Born in Chapel-en-le-Frith, Derbyshire, David was the only child of Mabel (nee West), who worked as a village postmistress after separating from his father, Gerald Naden, a factory worker and trade unionist.
David boarded at the King’s school, Chester. On leaving he did his national service in the signal corps, then won a place to study metallurgy at Sheffield University. He left after two years, in 1956, to study then lecture at the newly established London School of Film Technique in Brixton, south London.
In 1960, he married Jennifer Smith, a children’s TV presenter. They had three children, Jon, Mo and Jess, and lived in Crystal Palace, south-east London.
Between 1965 and 1981, David cut a wide range of films, including an episode of Michael Darlow’s TV series Cities at War, The Hero City: Leningrad (1968); four dramas for the director Michael Apted, including the 1972 TV play Another Sunday and Sweet FA; and the feature film The Shadow Line (1976) by the Polish director Andrzej Wajda.
In 1978, David won a Bafta for his editing of Bamber Gascoigne’s Granada documentary series The Christians. David also edited three of Michael Grigsby’s extraordinary documentaries commissioned by Granada: Deep South (1968), about the impact of the US’s new civil rights laws, If the Village Dies (1969), commissioned to coincide with the 100th anniversary of Mahatma Gandhi’s birth, and I Was a Soldier (1970), a portrait of three young Vietnam veterans.
An avowed socialist and humanist, David worked on Labour party political broadcasts until the mid-1970s. He did this through DNA, with which I got my break into film production and directing.

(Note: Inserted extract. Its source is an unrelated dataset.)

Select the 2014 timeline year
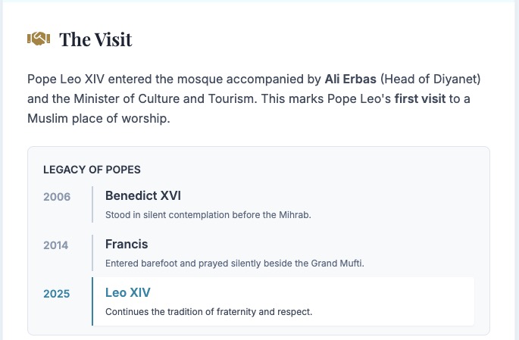The height and width of the screenshot is (340, 519). [57, 245]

His marriage to Jennifer ended in divorce, and in the early 80s David moved to the Midlands to work as a series producer on England Their England, a long-running series of half-hour film documentaries about the Midlands produced by ATV and Central TV. In 1986 he helped set up the film production company Waterside Productions, where he continued to support emerging film-makers hone their craft. David’s editing credo was: “Always be true to the rushes.”
In 1983 he married Dzidka Wiorkowska, a film editor, and they had a son, Tomek. Dzidka died of cancer in 1995, and David focused on raising Tomek while continuing to work as a producer and director in Birmingham.
Returning to London in 2010, David kept active by going regularly to the cinema, visiting the Frontline club and following Crystal Palace.
He is survived by his children and by seven grandchildren.